Wednesday, April 8, 2020

Gwerful Mechain—National Poetry Month 2020

Gwerful Mechain, celebrant of Medieval sex/
And now for something extremely different, old, and according to some very, very wicked.  On the other had some folks who have discovered the work of Gwerful Mechain, a 15th Century Medieval woman poet who wrote in Welsh see her as a fiery feminist-way-before-her-time and defiant sexual libertine, an accomplishment few ever pulled offVictoria Claflin Woodhull comes to mind.
Little is known about Mechain’s life, roughly 1460 to 1502.  Her family connections are sketchy, not surprising for a time that biographers must rely on often incomplete church records, tax rolls, and hints in surviving work. According to Katie Gramich, the editor and translator of the recently published collection of her extant and assumed poems The Works of Gwerful Mechain, she was “the daughter of Hywel Fychan from Mechain in Powys”—a region in northeast Wales—and a woman named Gwenhwyfar; had at least four siblings; and, with her husband John ap Llewelyn Fychan, had a daughter named Mawd.

Katie Gramich's The Works of Gwerful Mechain
Beginning as a young goodwife Mechain was confidently sharing private correspondence and verse with the leading Welsh poet of the day—Dafydd Llwyd and Llewyln ap Gutyn.  Scholars assume that Llwyd was her lover.
It may be a stretch, as one scholar has, to compare her to the #MeToo movement.  But there is the evidence of her terse, four line curse.
To her husband for beating her
A dagger through your heart’s stone—on a slant
To reach your breast bone:
May your knees break, your hands shrivel
And your sword plunge in your guts to make you snivel.

—Gwerful Mechain
Mechain’s most famous verse was titled in Welsh Cywydd y cedor which has been translated at Poem to a Cunt, Poem to a Vagina, or The Female Genitals depending on the embarrassment or prudery of the translator. She also wrote, for sake of even-handed observation, Dafydd ap Gwilym’s  or the Poem to the Penis.

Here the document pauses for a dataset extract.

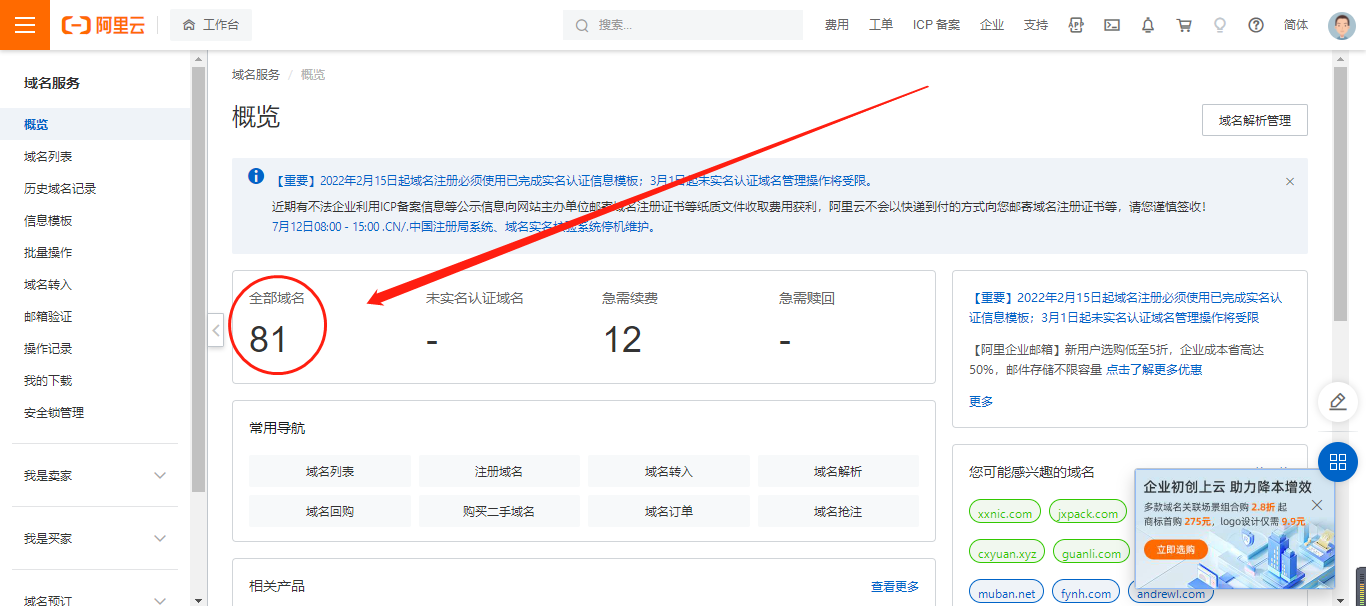Click the 域名解析管理 button
This screenshot has height=606, width=1366.
[1254, 121]
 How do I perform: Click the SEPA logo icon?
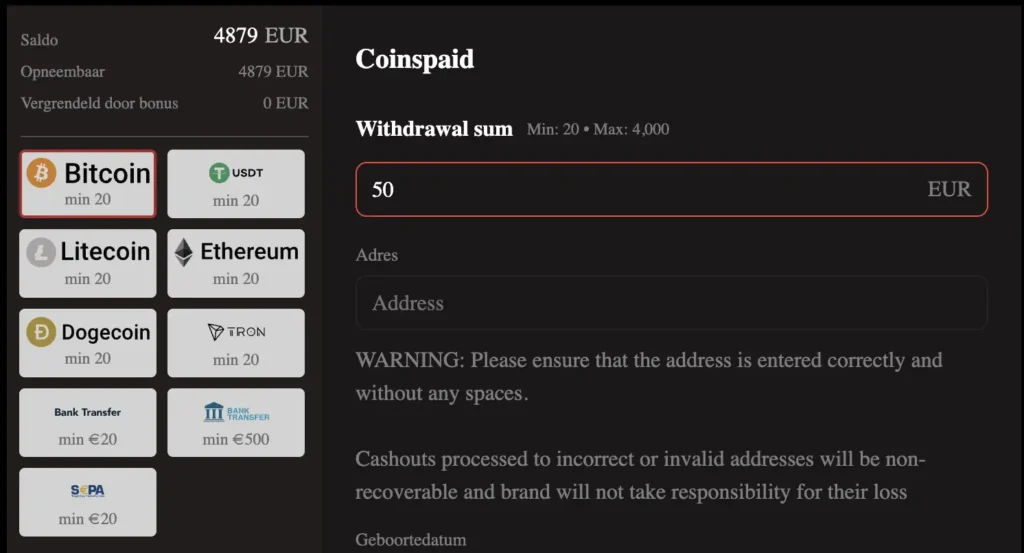click(x=88, y=491)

A manuscript illumination of the sexual position we call today reverse cowgirl.
Poem to a Cunt
Every foolish drunken poet,
boorish vanity without ceasing,
(never may I warrant it,
I of great noble stock,)
has always declaimed fruitless praise
in song of the girls of the lands
all day long, certain gift,
most incompletely, by God the Father:
praising the hair, gown of fine love,
and every such living girl,
and lower down praising merrily
the brows above the eyes;
praising also, lovely shape,
the smoothness of the soft breasts,
and the beauty’s arms, bright drape,
she deserved honour, and the girl’s hands.
Then with his finest wizardry
before night he did sing,
he pays homage to God’s greatness,
fruitless eulogy with his tongue:
leaving the middle without praise
and the place where children are conceived,
and the warm quim, clear excellence,
tender and fat, bright fervent broken circle,
where I loved, in perfect health,
the quim below the smock.
You are a body of boundless strength,
a faultless court of fat’s plumage.
I declare, the quim is fair,
circle of broad-edged lips,
it is a valley longer than a spoon or a hand,
a ditch to hold a prick two hands long;
cunt there by the swelling arse,
song’s table with its double in red.
And the bright saints, men of the church,
when they get the chance, perfect gift,
don't fail, highest blessing,
by Beuno, to give it a good feel.
For this reason, thorough rebuke,
all you proud poets,
let songs to the quim circulate
without fail to gain reward.
Sultan of an ode, it is silk,
little seam, curtain on a fine bright cunt,
flaps in a place of greeting,
the sour grove, it is full of love,
very proud forest, faultless gift,
tender frieze, fur of a fine pair of testicles,
a girl’s thick grove, circle of precious greeting,
lovely bush, God save it.

—Gwerful Mechain

1 comment:

  1. Thanks for posting this. Dafydd Ap Gwilym brought me to this poem. Can't say I love the translation. It's a valiant effort but doesn't quite capture the vigor that one feels is in the original.